Even IF the bill works, Dodd-Frank keeps in place a business model that at its core creates unacceptable risks for taxpayers. This becomes clear if you understand the culture of a publicly traded company from the inside, a window we peeked into reading about how JPMorgan Chase – the bank with the best risk management system in its industry – dealt with the derivative trade that went some $6B into the red. The US Senate’s investigation of the JPMorgan Chase concluded (in a nutshell) that JPMorgan Chase bankers acted in ways that made their numbers look good until they couldn’t hide the truth anymore.
Why would executives act this way? Because shareholders expect publicly traded companies to deliver earnings growth. And when this growth is threatened, they penalize stock prices, which hurts bankers’ bonuses and, far worse, the value of their stock options.
With Dodd-Frank, bankers will supposedly lose significant access to investment banking as a driver of earnings growth.
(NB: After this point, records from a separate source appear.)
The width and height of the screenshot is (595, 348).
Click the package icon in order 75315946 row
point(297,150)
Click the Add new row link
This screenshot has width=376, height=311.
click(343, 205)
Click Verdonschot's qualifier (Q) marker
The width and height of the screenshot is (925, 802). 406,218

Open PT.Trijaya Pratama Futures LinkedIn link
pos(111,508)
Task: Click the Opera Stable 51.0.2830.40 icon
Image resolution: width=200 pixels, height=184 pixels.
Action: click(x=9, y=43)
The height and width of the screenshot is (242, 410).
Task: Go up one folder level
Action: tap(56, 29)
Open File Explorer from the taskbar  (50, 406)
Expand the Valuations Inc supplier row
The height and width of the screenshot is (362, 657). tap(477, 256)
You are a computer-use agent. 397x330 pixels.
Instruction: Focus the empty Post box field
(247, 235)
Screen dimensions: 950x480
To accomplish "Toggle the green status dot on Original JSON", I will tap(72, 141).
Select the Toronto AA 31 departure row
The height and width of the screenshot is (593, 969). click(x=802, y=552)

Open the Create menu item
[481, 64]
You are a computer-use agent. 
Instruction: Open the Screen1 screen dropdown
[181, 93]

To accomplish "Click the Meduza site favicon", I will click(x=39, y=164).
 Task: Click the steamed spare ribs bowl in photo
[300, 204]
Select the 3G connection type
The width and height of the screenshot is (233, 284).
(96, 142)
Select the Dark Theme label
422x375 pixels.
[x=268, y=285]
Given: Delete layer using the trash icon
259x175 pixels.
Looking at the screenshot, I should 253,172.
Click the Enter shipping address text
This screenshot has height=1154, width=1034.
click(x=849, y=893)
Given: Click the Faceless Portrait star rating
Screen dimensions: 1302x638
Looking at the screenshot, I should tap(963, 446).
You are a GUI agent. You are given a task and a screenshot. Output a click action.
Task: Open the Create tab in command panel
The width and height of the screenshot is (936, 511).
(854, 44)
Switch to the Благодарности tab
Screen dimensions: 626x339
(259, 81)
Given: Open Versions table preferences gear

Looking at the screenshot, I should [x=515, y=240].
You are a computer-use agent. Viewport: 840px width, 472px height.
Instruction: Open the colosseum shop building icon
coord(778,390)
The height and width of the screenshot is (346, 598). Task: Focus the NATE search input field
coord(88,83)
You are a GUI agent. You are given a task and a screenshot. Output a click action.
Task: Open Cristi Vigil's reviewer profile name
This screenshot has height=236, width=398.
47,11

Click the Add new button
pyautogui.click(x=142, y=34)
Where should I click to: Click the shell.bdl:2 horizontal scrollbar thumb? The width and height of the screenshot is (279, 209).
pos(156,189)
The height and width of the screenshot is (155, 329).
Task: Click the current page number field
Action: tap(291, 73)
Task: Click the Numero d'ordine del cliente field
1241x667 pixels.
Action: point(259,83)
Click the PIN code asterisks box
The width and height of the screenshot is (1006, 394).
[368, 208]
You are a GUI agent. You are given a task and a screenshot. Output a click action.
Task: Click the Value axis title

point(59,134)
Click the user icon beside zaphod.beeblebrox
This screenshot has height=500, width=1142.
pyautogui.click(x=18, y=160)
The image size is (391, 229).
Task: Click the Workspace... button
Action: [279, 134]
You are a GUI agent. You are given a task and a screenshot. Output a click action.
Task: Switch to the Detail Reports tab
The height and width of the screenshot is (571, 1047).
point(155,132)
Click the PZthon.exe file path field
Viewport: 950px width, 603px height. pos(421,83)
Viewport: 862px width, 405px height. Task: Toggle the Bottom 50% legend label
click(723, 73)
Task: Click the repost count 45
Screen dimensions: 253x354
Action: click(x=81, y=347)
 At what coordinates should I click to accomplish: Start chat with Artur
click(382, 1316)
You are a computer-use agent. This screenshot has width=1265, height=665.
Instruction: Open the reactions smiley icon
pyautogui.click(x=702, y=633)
So how can bankers ensure they make their growth rate targets and therefore retain their bonuses and the value of their stock options?
It won’t be easy. The bigger the bank, the bigger the growth target in absolute terms and the more challenging the growth task.
I suspect the too-big-to-fail bankers will do two things. First, we’ll see the final rounds of industry consolidation, as new regulations will be too costly for smaller banks and they’ll be forced to sell. But this only worsens the size problem for the big acquiring banks.
So watch bankers promote riskier loans that pay higher rates. That’s the only way to grow return in an economy that is growing less rapidly than shareholders demand for earnings growth. We know where this leads — e.g., to secure higher-returns some too-big-to-fail bank commercial lenders became complicit in the Enron fiasco, leading to record penalties for their banks.
The net outcome therefore of Dodd-Frank is undue risk in an unsustainable banking business model. Bigger size, more need for earnings growth, more risk to bank capital and US taxpayers.
There is another option. Richard Fisher, who heads the Federal Reserve Bank of Dallas, smartly recommends something far simpler but more dramatic:
- Limit federal deposit insurance and access to the Fed’s discount window (for reserves) to only commercial banking operations that intermediate short-term deposits into longer-term loans (i.e., that do traditional banking). Any other depositor, lender or investor would sign a disclosure acknowledging and accepting there are no government guarantees.
- Restructure the largest financial holding companies into distinct entities, each with a speedy bankruptcy process.
- Re-size the banking entity(-ies) with access to the Federal Reserve reserve window and deposit guarantees within the financial holding company so that they are too small to save. This would essentially break up the likes of Wells Fargo, Citibank, JPMorgan Chase, etc. into smaller banks the way AT&T was broken up into the Baby Bells. The downsized banks, in Fisher’s words, “would then be just like the other 99.8 percent, failing with finality when necessary.”
Fisher has a lower-cost solution for government that is better for our nation’s banking system. Today, money is a commodity and, like energy, the businesses that store it and lend it should act more like utilities — publicly regulated, safety conscious institutions that deliver predictable dividends to shareholders.
Fisher’s proposal brings back the boring banking business model of years past. Bring it on.